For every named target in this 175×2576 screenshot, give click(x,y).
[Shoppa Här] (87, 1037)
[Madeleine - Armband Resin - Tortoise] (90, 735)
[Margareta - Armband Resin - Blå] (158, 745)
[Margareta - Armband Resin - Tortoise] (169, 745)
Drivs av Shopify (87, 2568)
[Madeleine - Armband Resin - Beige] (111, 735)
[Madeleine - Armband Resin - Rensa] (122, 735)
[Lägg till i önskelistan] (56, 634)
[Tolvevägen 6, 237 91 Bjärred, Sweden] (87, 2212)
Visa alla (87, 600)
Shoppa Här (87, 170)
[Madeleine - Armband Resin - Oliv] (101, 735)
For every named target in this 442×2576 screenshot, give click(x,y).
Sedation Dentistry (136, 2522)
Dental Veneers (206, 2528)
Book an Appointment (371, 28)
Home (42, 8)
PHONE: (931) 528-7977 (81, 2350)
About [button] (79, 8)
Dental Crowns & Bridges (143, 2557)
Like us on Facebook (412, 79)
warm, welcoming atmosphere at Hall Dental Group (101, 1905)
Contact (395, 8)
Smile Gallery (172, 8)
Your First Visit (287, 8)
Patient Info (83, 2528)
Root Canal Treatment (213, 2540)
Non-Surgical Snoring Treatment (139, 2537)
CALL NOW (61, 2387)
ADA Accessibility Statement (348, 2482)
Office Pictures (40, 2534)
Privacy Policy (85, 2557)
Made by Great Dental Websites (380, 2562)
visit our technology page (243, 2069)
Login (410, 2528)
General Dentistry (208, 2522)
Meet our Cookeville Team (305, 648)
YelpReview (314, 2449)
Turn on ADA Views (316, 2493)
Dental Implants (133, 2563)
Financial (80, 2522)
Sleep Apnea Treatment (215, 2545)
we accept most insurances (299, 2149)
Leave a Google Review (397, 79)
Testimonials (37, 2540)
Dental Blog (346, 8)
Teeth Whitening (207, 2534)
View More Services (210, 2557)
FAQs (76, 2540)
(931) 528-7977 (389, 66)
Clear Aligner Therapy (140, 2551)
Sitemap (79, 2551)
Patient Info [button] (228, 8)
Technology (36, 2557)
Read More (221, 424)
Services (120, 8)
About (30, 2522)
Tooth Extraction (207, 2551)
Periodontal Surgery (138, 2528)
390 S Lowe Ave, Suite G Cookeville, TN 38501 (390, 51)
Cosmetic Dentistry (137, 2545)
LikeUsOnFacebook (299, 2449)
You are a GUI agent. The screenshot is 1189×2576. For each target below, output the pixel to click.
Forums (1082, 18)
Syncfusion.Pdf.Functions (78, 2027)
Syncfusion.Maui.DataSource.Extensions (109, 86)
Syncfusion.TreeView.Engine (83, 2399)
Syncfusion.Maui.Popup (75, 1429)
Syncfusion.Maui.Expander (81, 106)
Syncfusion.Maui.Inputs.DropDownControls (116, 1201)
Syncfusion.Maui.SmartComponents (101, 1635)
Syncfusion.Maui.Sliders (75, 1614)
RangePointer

INSTRUCTIONS TO FOLLOW:
The expected result is every line above containing the string "Maui".

RESPONSE BOX:
Syncfusion.Maui.DataSource.Extensions (109, 86)
Syncfusion.Maui.Popup (75, 1429)
Syncfusion.Maui.Expander (81, 106)
Syncfusion.Maui.Inputs.DropDownControls (116, 1201)
Syncfusion.Maui.SmartComponents (101, 1635)
Syncfusion.Maui.Sliders (75, 1614)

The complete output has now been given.